Kimmer does not kiss me or hug me or smile. Standing in the foyer in her blue jeans and dark sweater, not far from the threshold over which I laughingly carried her on the day we moved in, she reminds me calmly that I can see my son any time I like, I only need to call-the real message being that she is in charge of my contact with him and wants me to know it. She has yet to forgive me, although it is not clear precisely for what. Kimmer has not had her hair cut in several weeks, and her Afro has grown in a bit, so that now, a sturdy blockade to any further penetration of the house, anger beaming from her dark, sensual face, she reminds me of one of the black militants from the old days. She should have a fist raised in the air, a placard, a chant: Sufficient power to the appropriate people! Not what any of the marchers ever said, but certainly what most of them actually meant. Or so the Judge used to proclaim, in his furious dismissals of the steaming rhetoric of the radicals of my youth. They don’t really know what they want, he would accuse. They only know they want it now, and they’re willing to use “any means necessary” to get it.

Well, Kimmer certainly knows what she wants, and she is willing to destroy her family to get it. She would probably answer that staying in this marriage a moment longer would have killed her, and, given my antics in recent months, I could scarcely blame her. Perhaps we were ill-matched from the start, just as my family always suspected. The marriage was my idea to begin with: having made so bad a fit with her first husband, Kimmer wanted less, not more. She argued at the time that ours was a “transitional relationship,” a cruel yet convenient phrase left over from the self-indulgent sixties. She insisted that we were not right for each other, that each of us would, in time, meet somebody better. Even when I finally persuaded her to be my wife, she remained pessimistic. “Now you’re stuck with me,” she whispered after the ceremony as we snuggled together in the white limousine. “This was a big mistake,” she told me dozens of times over the years, meaning our decision to marry-usually in the middle of a fight. Yet, whatever might be the virtues of choosing not to marry because you know you and your partner are a poor fit, it is not obvious that they transfer automatically to a marriage almost a decade old, with a child in the middle of it.

We should have tried harder, I realize as my stomach churns. My failings are surely as great as Kimmer’s-but we should have tried harder. I consider saying this, even suggesting that we try again, but the hard set of my wife’s lovely face tells me that she has already locked that proposition out of her mind.

Our marriage is truly over.

“We’d better go,” Mariah whispers, tugging at my arm, when I just stand there staring at my wife, who returns the stare unflinchingly.

“Okay,” I say softly, tearing my gaze away, fighting the hot mist on my eyes, willing myself to act as the Judge would have acted, even though the Judge would never have been in this predicament in the first place.

Wait.

I sense the edge of something: the Judge, who would never have been in this mess, and my wife, defiant in the hall, the images running together, fitting in with that last conversation with Alma, as the final, astonishing piece of the puzzle clicks into place.

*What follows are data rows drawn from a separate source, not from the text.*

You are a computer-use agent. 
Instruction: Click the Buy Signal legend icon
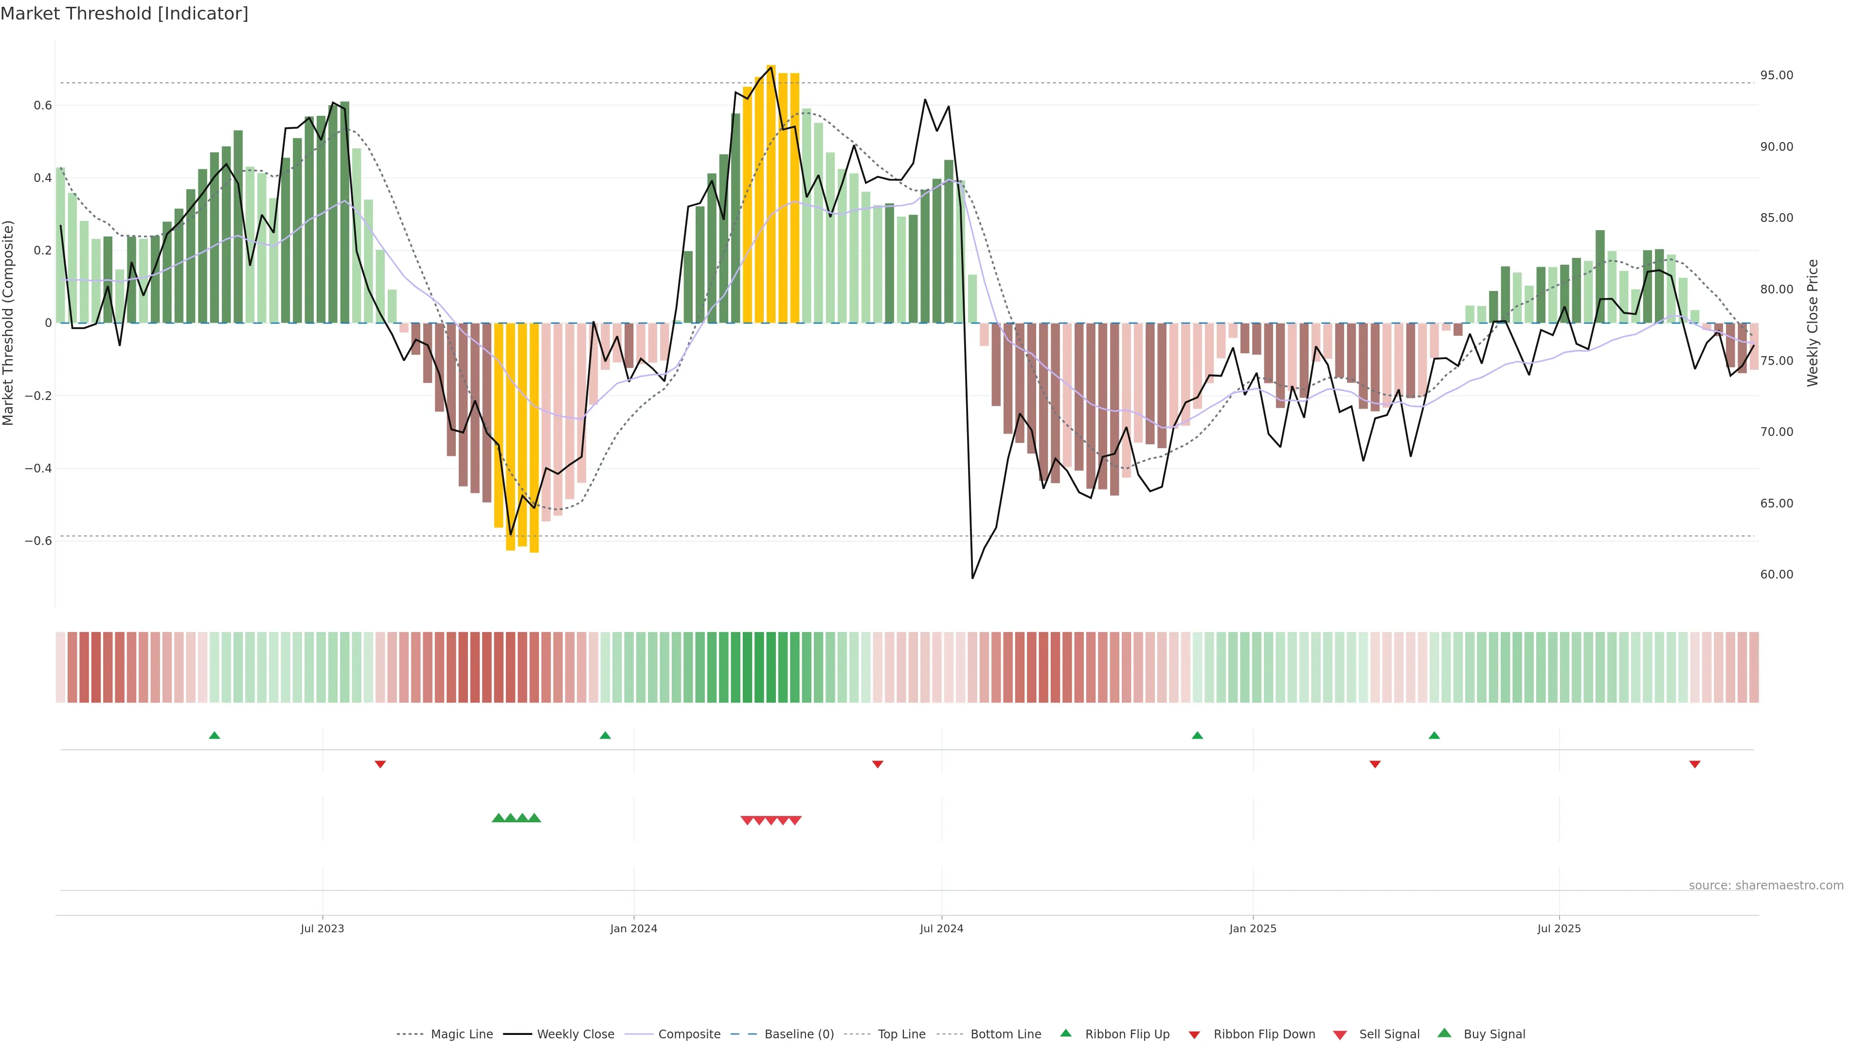(x=1445, y=1033)
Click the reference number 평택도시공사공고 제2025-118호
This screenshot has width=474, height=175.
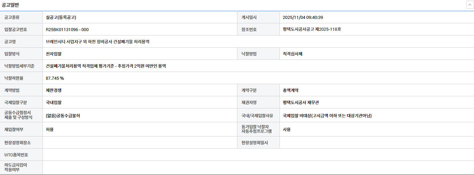point(312,30)

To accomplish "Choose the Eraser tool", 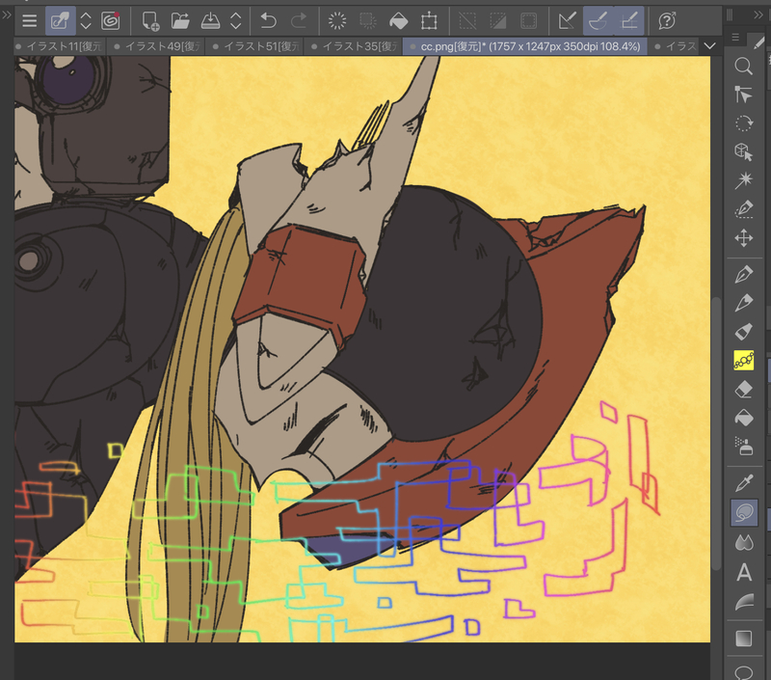I will tap(743, 389).
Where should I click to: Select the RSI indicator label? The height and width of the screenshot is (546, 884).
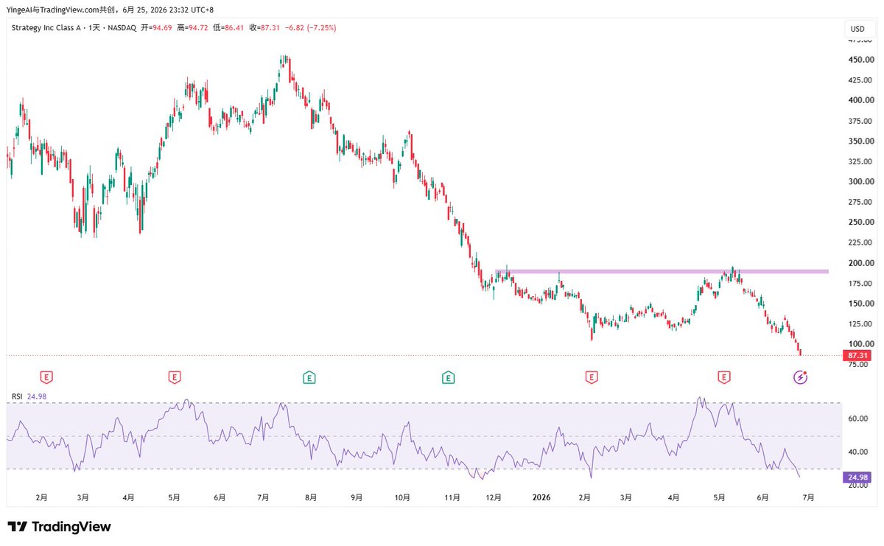tap(16, 396)
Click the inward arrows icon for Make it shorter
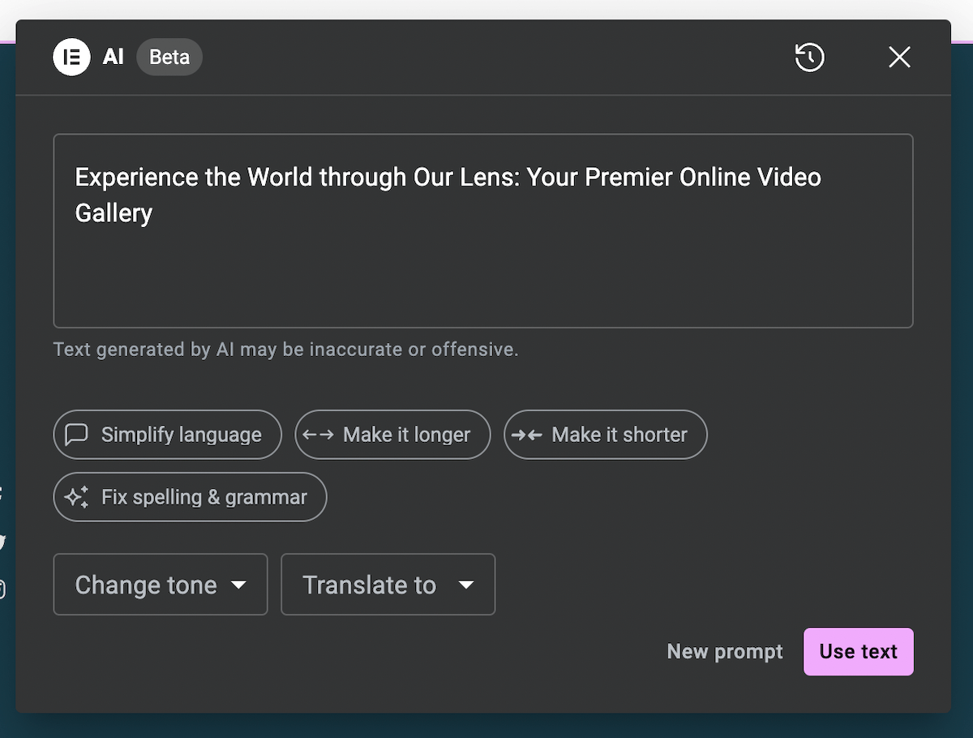The width and height of the screenshot is (973, 738). click(x=527, y=435)
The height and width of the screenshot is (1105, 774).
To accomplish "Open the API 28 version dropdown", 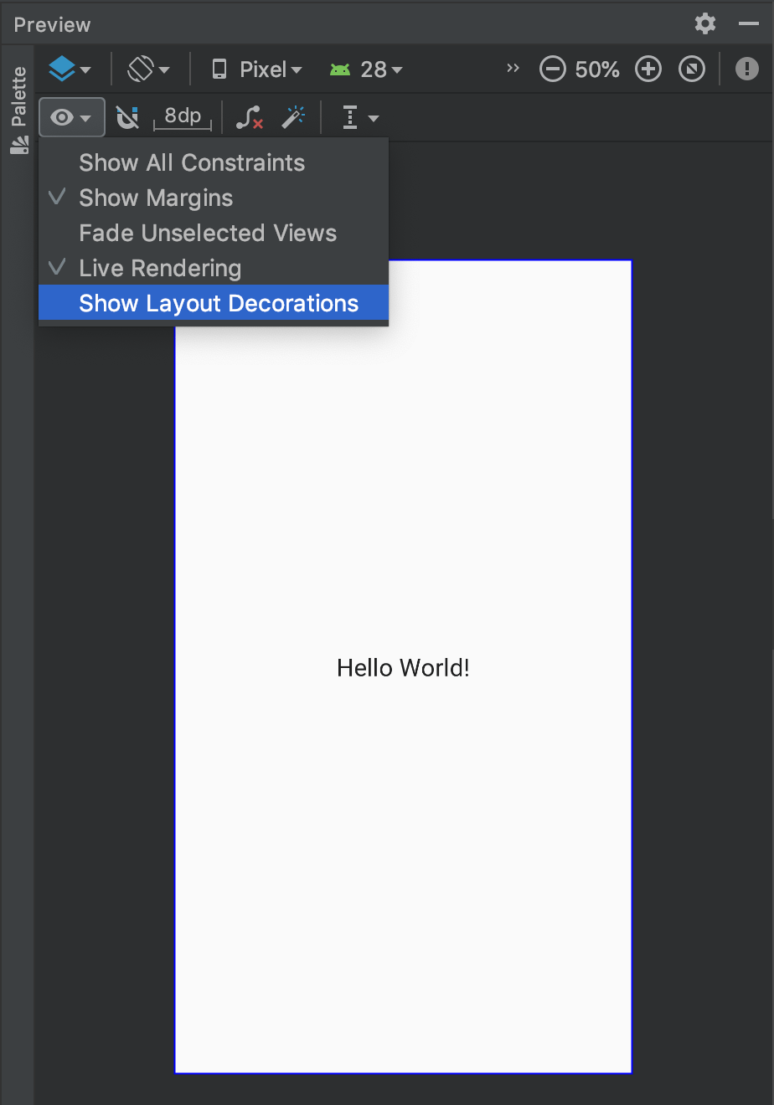I will (x=366, y=69).

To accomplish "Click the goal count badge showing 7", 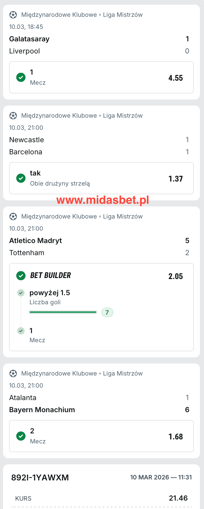I will pos(107,313).
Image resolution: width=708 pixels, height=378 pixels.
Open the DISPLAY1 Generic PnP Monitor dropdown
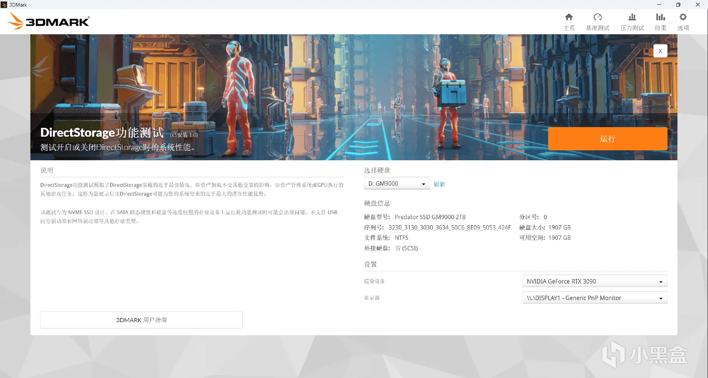tap(595, 298)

Mariah and I drive down Hobby Road, away from the elegant old house where, until the night I was shot, I lived with my family. I do not look into the rearview mirror, because my father would not have done it. I am trying, already, to draw the line he always preached. The process will be as much fun as having an organ removed, but it is never too early to start planning. Yet, through it all, buried in the deepest crevice of my mind, is a tiny exaltation.